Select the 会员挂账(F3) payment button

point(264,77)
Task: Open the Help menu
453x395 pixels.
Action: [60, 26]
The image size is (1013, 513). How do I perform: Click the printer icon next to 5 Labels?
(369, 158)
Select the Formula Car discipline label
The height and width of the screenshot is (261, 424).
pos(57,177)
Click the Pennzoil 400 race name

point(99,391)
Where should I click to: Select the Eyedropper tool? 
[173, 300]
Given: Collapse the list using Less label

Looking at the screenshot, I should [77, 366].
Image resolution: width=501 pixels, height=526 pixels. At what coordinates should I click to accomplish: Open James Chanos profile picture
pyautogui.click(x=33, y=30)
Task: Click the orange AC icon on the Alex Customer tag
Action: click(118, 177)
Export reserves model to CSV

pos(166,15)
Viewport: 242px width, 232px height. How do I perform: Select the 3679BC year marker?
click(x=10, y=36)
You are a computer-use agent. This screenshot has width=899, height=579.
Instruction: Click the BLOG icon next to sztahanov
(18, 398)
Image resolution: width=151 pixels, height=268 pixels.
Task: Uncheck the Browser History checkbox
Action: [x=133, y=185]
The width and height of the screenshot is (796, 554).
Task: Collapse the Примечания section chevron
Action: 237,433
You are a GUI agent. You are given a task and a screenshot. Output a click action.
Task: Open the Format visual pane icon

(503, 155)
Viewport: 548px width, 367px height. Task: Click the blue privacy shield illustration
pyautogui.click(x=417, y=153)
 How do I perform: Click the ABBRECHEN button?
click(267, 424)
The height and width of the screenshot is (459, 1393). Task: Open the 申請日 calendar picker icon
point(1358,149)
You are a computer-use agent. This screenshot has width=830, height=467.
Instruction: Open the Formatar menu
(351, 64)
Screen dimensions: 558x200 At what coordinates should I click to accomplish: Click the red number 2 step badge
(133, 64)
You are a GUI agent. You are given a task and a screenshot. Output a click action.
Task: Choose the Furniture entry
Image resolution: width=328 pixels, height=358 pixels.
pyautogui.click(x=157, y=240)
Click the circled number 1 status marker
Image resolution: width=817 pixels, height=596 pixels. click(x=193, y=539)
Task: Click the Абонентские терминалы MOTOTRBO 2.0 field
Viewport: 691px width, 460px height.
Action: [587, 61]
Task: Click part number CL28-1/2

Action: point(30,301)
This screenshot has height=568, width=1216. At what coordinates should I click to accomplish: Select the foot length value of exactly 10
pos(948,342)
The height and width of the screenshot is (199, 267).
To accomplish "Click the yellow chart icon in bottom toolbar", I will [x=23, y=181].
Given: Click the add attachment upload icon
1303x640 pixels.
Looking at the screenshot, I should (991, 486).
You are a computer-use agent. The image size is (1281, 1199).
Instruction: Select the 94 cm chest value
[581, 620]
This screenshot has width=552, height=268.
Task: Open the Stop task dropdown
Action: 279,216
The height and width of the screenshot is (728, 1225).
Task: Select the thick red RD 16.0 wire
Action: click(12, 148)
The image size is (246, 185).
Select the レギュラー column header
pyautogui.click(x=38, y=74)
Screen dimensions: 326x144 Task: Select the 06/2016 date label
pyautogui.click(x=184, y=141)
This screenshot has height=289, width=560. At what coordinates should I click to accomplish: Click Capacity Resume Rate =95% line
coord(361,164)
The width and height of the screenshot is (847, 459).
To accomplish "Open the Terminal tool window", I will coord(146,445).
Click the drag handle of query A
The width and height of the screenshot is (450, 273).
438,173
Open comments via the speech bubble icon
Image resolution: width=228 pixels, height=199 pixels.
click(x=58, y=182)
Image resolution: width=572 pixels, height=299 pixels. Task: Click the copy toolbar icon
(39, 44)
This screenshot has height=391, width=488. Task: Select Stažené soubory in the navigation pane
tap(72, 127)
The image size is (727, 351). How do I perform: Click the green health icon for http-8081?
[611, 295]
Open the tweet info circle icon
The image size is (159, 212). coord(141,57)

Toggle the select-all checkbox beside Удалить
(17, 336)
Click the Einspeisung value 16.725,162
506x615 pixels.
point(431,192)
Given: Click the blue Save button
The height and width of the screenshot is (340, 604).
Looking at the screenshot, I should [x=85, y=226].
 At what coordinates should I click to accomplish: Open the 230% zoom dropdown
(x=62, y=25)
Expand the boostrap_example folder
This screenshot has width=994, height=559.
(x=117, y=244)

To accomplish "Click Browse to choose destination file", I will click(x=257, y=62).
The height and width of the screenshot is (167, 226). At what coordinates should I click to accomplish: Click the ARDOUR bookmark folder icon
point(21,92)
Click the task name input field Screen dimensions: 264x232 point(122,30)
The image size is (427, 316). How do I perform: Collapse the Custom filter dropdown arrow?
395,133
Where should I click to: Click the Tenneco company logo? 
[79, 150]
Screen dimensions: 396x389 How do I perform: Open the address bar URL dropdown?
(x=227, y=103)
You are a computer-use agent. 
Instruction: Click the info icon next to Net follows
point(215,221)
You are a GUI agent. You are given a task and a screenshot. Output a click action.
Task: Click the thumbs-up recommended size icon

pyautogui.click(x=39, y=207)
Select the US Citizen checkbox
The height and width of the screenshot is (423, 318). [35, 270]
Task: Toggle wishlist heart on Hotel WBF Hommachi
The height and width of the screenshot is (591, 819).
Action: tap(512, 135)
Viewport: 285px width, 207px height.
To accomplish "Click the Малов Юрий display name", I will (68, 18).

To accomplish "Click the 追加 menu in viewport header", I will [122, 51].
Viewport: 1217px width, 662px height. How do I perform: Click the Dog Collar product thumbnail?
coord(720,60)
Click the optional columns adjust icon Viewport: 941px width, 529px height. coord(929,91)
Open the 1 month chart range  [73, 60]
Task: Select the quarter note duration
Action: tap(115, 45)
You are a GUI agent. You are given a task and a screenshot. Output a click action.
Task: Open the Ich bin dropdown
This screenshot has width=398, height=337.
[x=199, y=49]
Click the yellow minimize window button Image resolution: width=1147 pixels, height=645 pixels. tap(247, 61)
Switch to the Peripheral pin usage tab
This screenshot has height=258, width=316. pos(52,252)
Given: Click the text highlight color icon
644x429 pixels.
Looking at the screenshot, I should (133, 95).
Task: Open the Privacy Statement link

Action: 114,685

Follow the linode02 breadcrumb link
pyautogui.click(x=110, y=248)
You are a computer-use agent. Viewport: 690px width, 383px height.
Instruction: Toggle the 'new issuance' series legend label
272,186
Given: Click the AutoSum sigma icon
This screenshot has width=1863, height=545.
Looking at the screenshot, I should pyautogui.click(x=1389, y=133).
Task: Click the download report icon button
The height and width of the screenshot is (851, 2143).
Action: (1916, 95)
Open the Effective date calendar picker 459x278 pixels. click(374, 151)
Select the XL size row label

= = = = =

**What is required:**
Where does the string "computer" appear in the records? Copy every line that holds it.

**Solution for this task:**
You are a computer-use agent. This screenshot has width=899, height=579.
You are a computer-use agent. This screenshot has width=830, height=467.
You are a computer-use agent. The image size is (1281, 1199).
You are a computer-use agent. 
You are a computer-use agent. Viewport: 690px width, 383px height.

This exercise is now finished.